The complexity of the world means that the model will need to have hundreds of moving parts; therefore, models must be able to discover abstractions on the fly rather than having them engineered in advance.

“It’s not enough to just have to learn. You have to be able to get more complex [at runtime],” Sutton said. “Sure, we can build domain knowledge in, but you should also be proud of what your agent can do in itself at runtime. This is an essential part and a somewhat stronger statement.”

With that in mind, Sutton introduced the OaK architecture, short for “options and knowledge,” as his proposed solution.

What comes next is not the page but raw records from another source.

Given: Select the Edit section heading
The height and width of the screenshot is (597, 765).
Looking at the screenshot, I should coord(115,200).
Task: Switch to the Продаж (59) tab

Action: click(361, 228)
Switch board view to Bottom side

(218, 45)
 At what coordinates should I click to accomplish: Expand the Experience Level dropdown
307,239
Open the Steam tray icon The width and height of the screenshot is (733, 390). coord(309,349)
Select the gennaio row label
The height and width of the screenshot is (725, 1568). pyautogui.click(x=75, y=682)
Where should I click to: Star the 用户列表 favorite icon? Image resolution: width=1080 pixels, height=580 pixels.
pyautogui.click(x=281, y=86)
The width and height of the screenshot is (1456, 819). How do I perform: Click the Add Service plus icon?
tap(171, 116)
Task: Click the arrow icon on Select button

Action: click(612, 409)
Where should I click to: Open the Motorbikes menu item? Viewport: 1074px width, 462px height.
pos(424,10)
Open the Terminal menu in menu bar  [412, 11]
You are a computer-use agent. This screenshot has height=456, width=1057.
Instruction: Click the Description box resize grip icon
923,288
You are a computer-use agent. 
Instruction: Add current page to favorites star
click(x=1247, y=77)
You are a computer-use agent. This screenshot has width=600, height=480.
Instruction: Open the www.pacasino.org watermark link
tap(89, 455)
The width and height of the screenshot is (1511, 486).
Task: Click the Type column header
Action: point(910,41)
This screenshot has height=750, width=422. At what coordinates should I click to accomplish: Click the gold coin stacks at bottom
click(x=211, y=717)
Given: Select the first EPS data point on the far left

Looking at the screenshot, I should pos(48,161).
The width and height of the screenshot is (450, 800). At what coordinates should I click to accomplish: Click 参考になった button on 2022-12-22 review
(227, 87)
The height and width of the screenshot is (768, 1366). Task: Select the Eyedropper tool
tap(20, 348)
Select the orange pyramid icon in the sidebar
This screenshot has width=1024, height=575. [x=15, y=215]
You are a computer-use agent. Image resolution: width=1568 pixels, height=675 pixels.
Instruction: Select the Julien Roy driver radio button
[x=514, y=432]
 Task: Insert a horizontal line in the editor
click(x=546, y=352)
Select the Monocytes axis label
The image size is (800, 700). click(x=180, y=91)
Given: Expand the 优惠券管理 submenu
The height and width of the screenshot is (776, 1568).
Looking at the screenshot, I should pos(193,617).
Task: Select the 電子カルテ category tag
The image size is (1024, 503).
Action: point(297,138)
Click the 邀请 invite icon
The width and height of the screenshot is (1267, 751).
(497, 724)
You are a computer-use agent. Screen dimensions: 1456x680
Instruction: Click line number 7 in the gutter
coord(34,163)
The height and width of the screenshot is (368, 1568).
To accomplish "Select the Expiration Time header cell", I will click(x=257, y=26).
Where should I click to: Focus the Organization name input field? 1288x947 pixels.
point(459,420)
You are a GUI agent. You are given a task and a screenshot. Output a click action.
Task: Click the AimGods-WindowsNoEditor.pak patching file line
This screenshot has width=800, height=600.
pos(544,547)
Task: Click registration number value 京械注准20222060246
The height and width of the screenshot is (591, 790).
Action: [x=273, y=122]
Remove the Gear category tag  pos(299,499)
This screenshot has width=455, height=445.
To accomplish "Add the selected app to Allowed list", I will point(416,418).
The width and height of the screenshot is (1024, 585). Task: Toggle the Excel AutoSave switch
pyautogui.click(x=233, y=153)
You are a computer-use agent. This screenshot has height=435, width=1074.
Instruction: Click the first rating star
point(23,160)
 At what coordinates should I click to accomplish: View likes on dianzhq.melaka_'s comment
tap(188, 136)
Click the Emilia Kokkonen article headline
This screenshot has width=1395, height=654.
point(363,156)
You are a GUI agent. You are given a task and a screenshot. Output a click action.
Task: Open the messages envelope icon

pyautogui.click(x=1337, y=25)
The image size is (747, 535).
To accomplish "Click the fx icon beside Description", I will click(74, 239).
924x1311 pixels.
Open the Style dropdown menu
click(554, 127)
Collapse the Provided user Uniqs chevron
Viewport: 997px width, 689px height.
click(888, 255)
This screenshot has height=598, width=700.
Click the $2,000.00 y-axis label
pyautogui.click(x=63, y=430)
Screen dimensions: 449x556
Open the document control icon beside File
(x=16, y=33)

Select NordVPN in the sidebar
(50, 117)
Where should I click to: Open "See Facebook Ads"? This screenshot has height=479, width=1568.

“In the OaK architecture, the agent will have many options, and it’ll learn knowledge. The knowledge is what’s in the transition model; knowledge is a belief about options,” Sutton said. “We’re going to learn this high-level transition model of the world. Each feature produces a sub problem. Each sub-problem produces an option. Each option produces a part of the transition model.”

A central goal of this architecture is to enable “open-ended abstraction” by letting the agent generate its own sub-problems in pursuit of reward.

To illustrate the idea, Sutton played a video of a baby exploring a set of toys, moving from one to the next.

“What can I do with this toy, with this piece of string? Can I get that toy’s sound to occur again?” Sutton said, narrating the baby’s actions. “We have to create our own sub-problems. In no way are all possible sub-problems built in.”

He explained that this kind of play, which is found in all types of animals, is not random; instead, it represents a core part of what intelligence is, and it is something that a general AI agent would need to replicate.

“I think this is really an obvious insight. It’s an insight into what our mental life is like. We set some goals. We set problems for ourselves,” Sutton said. “We learned to play soccer, or we learned to ride a bike, we learned to use a foreign language — we set some problems for ourselves, and then we worked on achieving them.”

The road ahead

To make the implementation of OaK architecture possible, researchers will need to solve the technical challenges of continual learning — how neural networks can learn new things without forgetting old ones — and generating state features from new state features.

“OaK will require reliable continual learning,” Sutton said. “We needed to do this for 40 years, literally, 40 years. [And] if you do conventional deep learning it can just fail catastrophically, either [due to forgetting] or loss of plasticity.”

But he added that solutions, such as continual backprop and meta-learning techniques, are beginning to take shape. Still, Sutton claimed that the field isn’t there yet.

“I just want to acknowledge we don’t have it yet, and that’s the principal reason why I can’t show you large scale examples of the OaK architecture,” he said.

Despite these gaps, Sutton remains optimistic that a simple, elegant architecture for a generally intelligent agent remains in reach.

“We have a vision. It’s possible,” he said. “I think it’s possible to imagine achieving AI so that the core architecture [could be] something like five pages of code, [and] not like Windows that takes many books to write it down.”

Sutton added that he felt “The Bitter Lesson” and this new agent architecture would ultimately be vindicated in future textbooks.

“Years from now, we will understand AI, and [part of] the textbooks on AI will [say], ‘Sure, we should build in some good domain knowledge,’” Sutton predicted. “But the [rest will say], you want to grow knowledge, complexity, and conceptual structures in an independent and open-ended way, like we see in the OaK architecture.”

A recording of the talk at MIT has not been made public, but a recording of a similar talk Sutton delivered on the OaK architecture is available online from the Alberta Machine Intelligence Institute.